■ Exercise goal
Render every line of the data below as a JSON list of strings, one string per line, with blank lines omitted.

═══ Record excerpts ═══

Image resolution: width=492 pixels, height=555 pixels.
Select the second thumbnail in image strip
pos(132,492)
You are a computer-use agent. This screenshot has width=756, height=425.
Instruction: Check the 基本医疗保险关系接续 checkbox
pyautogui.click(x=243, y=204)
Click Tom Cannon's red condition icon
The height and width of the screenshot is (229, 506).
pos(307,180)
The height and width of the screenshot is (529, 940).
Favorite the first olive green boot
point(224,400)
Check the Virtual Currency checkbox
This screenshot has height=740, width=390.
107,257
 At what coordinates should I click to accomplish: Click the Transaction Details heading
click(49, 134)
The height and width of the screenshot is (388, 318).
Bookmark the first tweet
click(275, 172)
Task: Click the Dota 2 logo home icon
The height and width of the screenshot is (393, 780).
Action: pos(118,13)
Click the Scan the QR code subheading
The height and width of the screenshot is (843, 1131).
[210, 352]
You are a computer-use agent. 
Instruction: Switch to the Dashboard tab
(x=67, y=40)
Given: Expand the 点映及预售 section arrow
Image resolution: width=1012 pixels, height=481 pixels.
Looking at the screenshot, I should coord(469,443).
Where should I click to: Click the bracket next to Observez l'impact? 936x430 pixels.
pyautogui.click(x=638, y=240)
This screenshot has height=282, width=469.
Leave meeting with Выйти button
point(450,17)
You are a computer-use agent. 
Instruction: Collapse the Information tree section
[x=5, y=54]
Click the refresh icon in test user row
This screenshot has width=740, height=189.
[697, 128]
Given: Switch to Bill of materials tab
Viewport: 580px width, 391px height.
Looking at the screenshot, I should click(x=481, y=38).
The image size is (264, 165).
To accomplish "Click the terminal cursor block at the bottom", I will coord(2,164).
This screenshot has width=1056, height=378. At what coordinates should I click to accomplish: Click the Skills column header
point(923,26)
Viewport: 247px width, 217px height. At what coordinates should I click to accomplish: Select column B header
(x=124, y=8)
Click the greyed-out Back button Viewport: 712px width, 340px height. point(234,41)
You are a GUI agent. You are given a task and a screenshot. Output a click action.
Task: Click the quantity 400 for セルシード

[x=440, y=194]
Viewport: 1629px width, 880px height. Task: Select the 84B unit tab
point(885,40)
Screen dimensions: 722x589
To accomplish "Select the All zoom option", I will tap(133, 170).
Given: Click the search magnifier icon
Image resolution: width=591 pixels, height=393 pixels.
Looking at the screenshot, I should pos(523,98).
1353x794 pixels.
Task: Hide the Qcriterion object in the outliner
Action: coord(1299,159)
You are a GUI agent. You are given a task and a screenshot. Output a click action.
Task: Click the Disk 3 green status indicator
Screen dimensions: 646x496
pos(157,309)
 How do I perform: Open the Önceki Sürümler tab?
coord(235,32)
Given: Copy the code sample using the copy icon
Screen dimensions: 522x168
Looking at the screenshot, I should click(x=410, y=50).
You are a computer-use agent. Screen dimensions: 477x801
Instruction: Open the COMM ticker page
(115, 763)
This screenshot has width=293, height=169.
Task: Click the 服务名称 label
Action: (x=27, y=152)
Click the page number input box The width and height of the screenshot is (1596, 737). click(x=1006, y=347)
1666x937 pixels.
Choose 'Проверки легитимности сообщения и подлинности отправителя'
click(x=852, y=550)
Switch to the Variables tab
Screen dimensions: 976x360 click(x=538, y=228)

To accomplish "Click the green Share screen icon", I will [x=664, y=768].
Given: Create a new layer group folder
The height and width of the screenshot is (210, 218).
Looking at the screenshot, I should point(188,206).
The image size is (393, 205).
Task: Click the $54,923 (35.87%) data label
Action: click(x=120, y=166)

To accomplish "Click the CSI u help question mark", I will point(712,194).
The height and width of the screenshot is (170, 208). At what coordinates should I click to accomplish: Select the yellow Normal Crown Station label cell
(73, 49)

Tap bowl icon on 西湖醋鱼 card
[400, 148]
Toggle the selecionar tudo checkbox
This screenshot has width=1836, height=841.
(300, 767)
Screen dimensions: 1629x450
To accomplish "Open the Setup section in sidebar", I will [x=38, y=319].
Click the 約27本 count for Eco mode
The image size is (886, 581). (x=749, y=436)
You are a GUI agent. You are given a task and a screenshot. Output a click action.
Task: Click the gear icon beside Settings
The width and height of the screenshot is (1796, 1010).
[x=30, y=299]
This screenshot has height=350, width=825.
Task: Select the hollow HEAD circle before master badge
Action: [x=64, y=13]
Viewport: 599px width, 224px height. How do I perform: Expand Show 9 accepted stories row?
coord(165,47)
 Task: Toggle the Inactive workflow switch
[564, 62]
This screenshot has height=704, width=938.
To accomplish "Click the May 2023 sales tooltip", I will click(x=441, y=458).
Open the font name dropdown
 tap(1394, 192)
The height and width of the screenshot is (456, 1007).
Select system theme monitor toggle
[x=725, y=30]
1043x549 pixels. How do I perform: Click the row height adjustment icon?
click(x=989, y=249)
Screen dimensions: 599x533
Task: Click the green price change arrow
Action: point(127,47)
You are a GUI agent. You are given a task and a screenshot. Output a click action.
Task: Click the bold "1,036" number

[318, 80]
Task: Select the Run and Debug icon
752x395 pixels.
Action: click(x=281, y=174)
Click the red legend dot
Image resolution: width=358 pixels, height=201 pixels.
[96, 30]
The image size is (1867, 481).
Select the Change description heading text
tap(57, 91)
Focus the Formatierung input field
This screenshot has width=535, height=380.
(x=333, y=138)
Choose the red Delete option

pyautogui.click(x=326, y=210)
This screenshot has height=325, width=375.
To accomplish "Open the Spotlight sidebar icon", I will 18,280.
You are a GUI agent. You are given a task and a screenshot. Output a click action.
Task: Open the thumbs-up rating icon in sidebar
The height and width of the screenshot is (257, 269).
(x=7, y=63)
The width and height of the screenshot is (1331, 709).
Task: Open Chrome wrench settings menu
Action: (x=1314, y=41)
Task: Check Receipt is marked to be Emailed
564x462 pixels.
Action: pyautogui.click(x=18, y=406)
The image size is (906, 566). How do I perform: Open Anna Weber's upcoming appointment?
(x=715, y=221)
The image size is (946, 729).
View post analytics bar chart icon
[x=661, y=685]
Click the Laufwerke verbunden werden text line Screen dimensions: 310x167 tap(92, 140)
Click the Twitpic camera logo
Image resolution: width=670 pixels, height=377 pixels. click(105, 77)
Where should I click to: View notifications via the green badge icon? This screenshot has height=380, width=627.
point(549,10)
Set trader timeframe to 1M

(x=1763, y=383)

═══

■ Result
[
  "Image resolution: width=492 pixels, height=555 pixels.",
  "Select the second thumbnail in image strip",
  "pos(132,492)",
  "You are a computer-use agent. This screenshot has width=756, height=425.",
  "Instruction: Check the 基本医疗保险关系接续 checkbox",
  "pyautogui.click(x=243, y=204)",
  "Click Tom Cannon's red condition icon",
  "The height and width of the screenshot is (229, 506).",
  "pos(307,180)",
  "The height and width of the screenshot is (529, 940).",
  "Favorite the first olive green boot",
  "point(224,400)",
  "Check the Virtual Currency checkbox",
  "This screenshot has height=740, width=390.",
  "107,257",
  " At what coordinates should I click to accomplish: Click the Transaction Details heading",
  "click(49, 134)",
  "The height and width of the screenshot is (388, 318).",
  "Bookmark the first tweet",
  "click(275, 172)",
  "Task: Click the Dota 2 logo home icon",
  "The height and width of the screenshot is (393, 780).",
  "Action: pos(118,13)",
  "Click the Scan the QR code subheading",
  "The height and width of the screenshot is (843, 1131).",
  "[210, 352]",
  "You are a computer-use agent. ",
  "Instruction: Switch to the Dashboard tab",
  "(x=67, y=40)",
  "Given: Expand the 点映及预售 section arrow",
  "Image resolution: width=1012 pixels, height=481 pixels.",
  "Looking at the screenshot, I should coord(469,443).",
  "Where should I click to: Click the bracket next to Observez l'impact? 936x430 pixels.",
  "pyautogui.click(x=638, y=240)",
  "This screenshot has height=282, width=469.",
  "Leave meeting with Выйти button",
  "point(450,17)",
  "You are a computer-use agent. ",
  "Instruction: Collapse the Information tree section",
  "[x=5, y=54]",
  "Click the refresh icon in test user row",
  "This screenshot has width=740, height=189.",
  "[697, 128]",
  "Given: Switch to Bill of materials tab",
  "Viewport: 580px width, 391px height.",
  "Looking at the screenshot, I should click(x=481, y=38).",
  "The image size is (264, 165).",
  "To accomplish \"Click the terminal cursor block at the bottom\", I will coord(2,164).",
  "This screenshot has width=1056, height=378. At what coordinates should I click to accomplish: Click the Skills column header",
  "point(923,26)",
  "Viewport: 247px width, 217px height. At what coordinates should I click to accomplish: Select column B header",
  "(x=124, y=8)",
  "Click the greyed-out Back button Viewport: 712px width, 340px height. point(234,41)",
  "You are a GUI agent. You are given a task and a screenshot. Output a click action.",
  "Task: Click the quantity 400 for セルシード",
  "[x=440, y=194]",
  "Viewport: 1629px width, 880px height. Task: Select the 84B unit tab",
  "point(885,40)",
  "Screen dimensions: 722x589",
  "To accomplish \"Select the All zoom option\", I will tap(133, 170).",
  "Given: Click the search magnifier icon",
  "Image resolution: width=591 pixels, height=393 pixels.",
  "Looking at the screenshot, I should pos(523,98).",
  "1353x794 pixels.",
  "Task: Hide the Qcriterion object in the outliner",
  "Action: coord(1299,159)",
  "You are a GUI agent. You are given a task and a screenshot. Output a click action.",
  "Task: Click the Disk 3 green status indicator",
  "Screen dimensions: 646x496",
  "pos(157,309)",
  " How do I perform: Open the Önceki Sürümler tab?",
  "coord(235,32)",
  "Given: Copy the code sample using the copy icon",
  "Screen dimensions: 522x168",
  "Looking at the screenshot, I should click(x=410, y=50).",
  "You are a computer-use agent. Screen dimensions: 477x801",
  "Instruction: Open the COMM ticker page",
  "(115, 763)",
  "This screenshot has width=293, height=169.",
  "Task: Click the 服务名称 label",
  "Action: (x=27, y=152)",
  "Click the page number input box The width and height of the screenshot is (1596, 737). click(x=1006, y=347)",
  "1666x937 pixels.",
  "Choose 'Проверки легитимности сообщения и подлинности отправителя'",
  "click(x=852, y=550)",
  "Switch to the Variables tab",
  "Screen dimensions: 976x360 click(x=538, y=228)",
  "To accomplish \"Click the green Share screen icon\", I will [x=664, y=768].",
  "Given: Create a new layer group folder",
  "The height and width of the screenshot is (210, 218).",
  "Looking at the screenshot, I should point(188,206).",
  "The image size is (393, 205).",
  "Task: Click the $54,923 (35.87%) data label",
  "Action: click(x=120, y=166)",
  "To accomplish \"Click the CSI u help question mark\", I will point(712,194).",
  "The height and width of the screenshot is (170, 208). At what coordinates should I click to accomplish: Select the yellow Normal Crown Station label cell",
  "(73, 49)",
  "Tap bowl icon on 西湖醋鱼 card",
  "[400, 148]",
  "Toggle the selecionar tudo checkbox",
  "This screenshot has width=1836, height=841.",
  "(300, 767)",
  "Screen dimensions: 1629x450",
  "To accomplish \"Open the Setup section in sidebar\", I will [x=38, y=319].",
  "Click the 約27本 count for Eco mode",
  "The image size is (886, 581). (x=749, y=436)",
  "You are a GUI agent. You are given a task and a screenshot. Output a click action.",
  "Task: Click the gear icon beside Settings",
  "The width and height of the screenshot is (1796, 1010).",
  "[x=30, y=299]",
  "This screenshot has height=350, width=825.",
  "Task: Select the hollow HEAD circle before master badge",
  "Action: [x=64, y=13]",
  "Viewport: 599px width, 224px height. How do I perform: Expand Show 9 accepted stories row?",
  "coord(165,47)",
  " Task: Toggle the Inactive workflow switch",
  "[564, 62]",
  "This screenshot has height=704, width=938.",
  "To accomplish \"Click the May 2023 sales tooltip\", I will click(x=441, y=458).",
  "Open the font name dropdown",
  " tap(1394, 192)",
  "The height and width of the screenshot is (456, 1007).",
  "Select system theme monitor toggle",
  "[x=725, y=30]",
  "1043x549 pixels. How do I perform: Click the row height adjustment icon?",
  "click(x=989, y=249)",
  "Screen dimensions: 599x533",
  "Task: Click the green price change arrow",
  "Action: point(127,47)",
  "You are a GUI agent. You are given a task and a screenshot. Output a click action.",
  "Task: Click the bold \"1,036\" number",
  "[318, 80]",
  "Task: Select the Run and Debug icon",
  "752x395 pixels.",
  "Action: click(x=281, y=174)",
  "Click the red legend dot",
  "Image resolution: width=358 pixels, height=201 pixels.",
  "[96, 30]",
  "The image size is (1867, 481).",
  "Select the Change description heading text",
  "tap(57, 91)",
  "Focus the Formatierung input field",
  "This screenshot has width=535, height=380.",
  "(x=333, y=138)",
  "Choose the red Delete option",
  "pyautogui.click(x=326, y=210)",
  "This screenshot has height=325, width=375.",
  "To accomplish \"Open the Spotlight sidebar icon\", I will 18,280.",
  "You are a GUI agent. You are given a task and a screenshot. Output a click action.",
  "Task: Open the thumbs-up rating icon in sidebar",
  "The height and width of the screenshot is (257, 269).",
  "(x=7, y=63)",
  "The width and height of the screenshot is (1331, 709).",
  "Task: Open Chrome wrench settings menu",
  "Action: (x=1314, y=41)",
  "Task: Check Receipt is marked to be Emailed",
  "564x462 pixels.",
  "Action: pyautogui.click(x=18, y=406)",
  "The image size is (906, 566). How do I perform: Open Anna Weber's upcoming appointment?",
  "(x=715, y=221)",
  "The image size is (946, 729).",
  "View post analytics bar chart icon",
  "[x=661, y=685]",
  "Click the Laufwerke verbunden werden text line Screen dimensions: 310x167 tap(92, 140)",
  "Click the Twitpic camera logo",
  "Image resolution: width=670 pixels, height=377 pixels. click(105, 77)",
  "Where should I click to: View notifications via the green badge icon? This screenshot has height=380, width=627.",
  "point(549,10)",
  "Set trader timeframe to 1M",
  "(x=1763, y=383)"
]